Risen 2 puts you in the shoes of an unnamed protagonist suddenly thrown into a wet predicament. A horrible sea creature plagues the ocean and your commander in the Inquisition — an organization you're part of — asks you to find a way to kill it. It's not a derivative plot, and the premise is quite interesting, lending for a great pirate adventure. Unfortunately, the plot informs you of your entire adventure quite quickly, causing the minor plot twists to fall victim to a fairly flat narrative.
Even so, Risen 2 is worth it for the story due to the interactions between you and the various characters you meet. The locals for each of the areas you visit are amazing. For instance, early on you meet indigenous people that have accents and act in a way that are unfamiliar to civilized people. It's very immersive, and the realistic environments are crafted to really portray that Pirates of the Caribbean feeling.
The combat in the game is extremely bland, bordering on boredom and frustration. Part of this has to do with enemies that are uninteresting to fight and leads to mindless button mashing that requires no skill whatsoever. Fights are broken down into either monster or humanoid encounters. While the humans are enjoyable to fight because you can block and riposte for rhythmic fighting, the monsters are an absolute hassle. It becomes a mindless flurry of attacks until the enemy's health bar is depleted. There's no strategy involved, and if you don't have enough items to replenish your health in the middle of the fight, then expect game over.
To supplement melee combat, you have the ability to use voodoo magic. While it's not essential, it helps to round out a different aspect of your character. Unfortunately, there's no way to beat the game with just using voodoo magic, and as a result, it's more of a tool, rather than a dedicated type of play. As a result, this makes for an uninteresting dynamic between swords and magic.

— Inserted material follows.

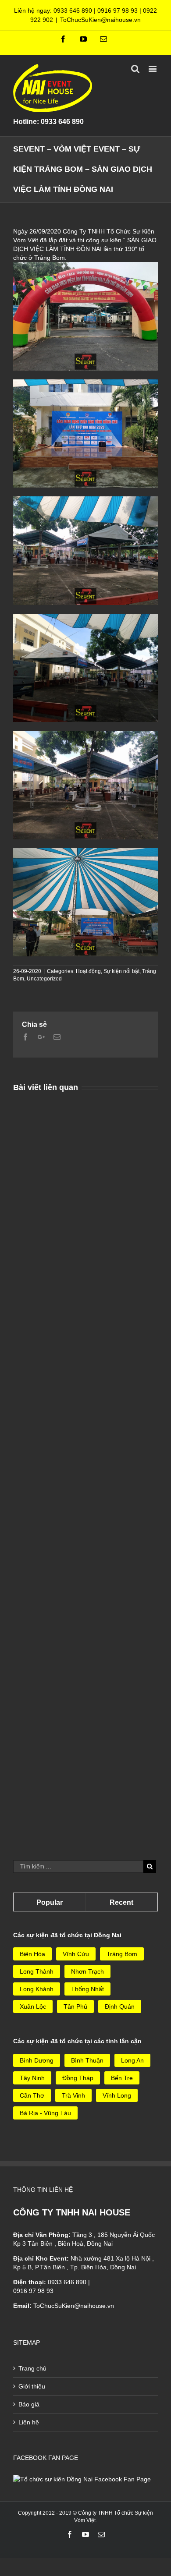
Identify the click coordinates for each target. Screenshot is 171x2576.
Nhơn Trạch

The game's form of experience is called glory, which you earn by finishing quests and killing random creatures. You can use glory to increase your swordsmanship, toughness, and other attributes. There aren't many ways to build your character, but spending glory wisely and making use of certain attributes can help to alleviate various encounters in the game. Sadly, while you can increase your numerical stats using glory, you must earn skills by spending gold on trainers. Whether it be blocking, riposting, or using new voodoo magic, all the skills you need are from them.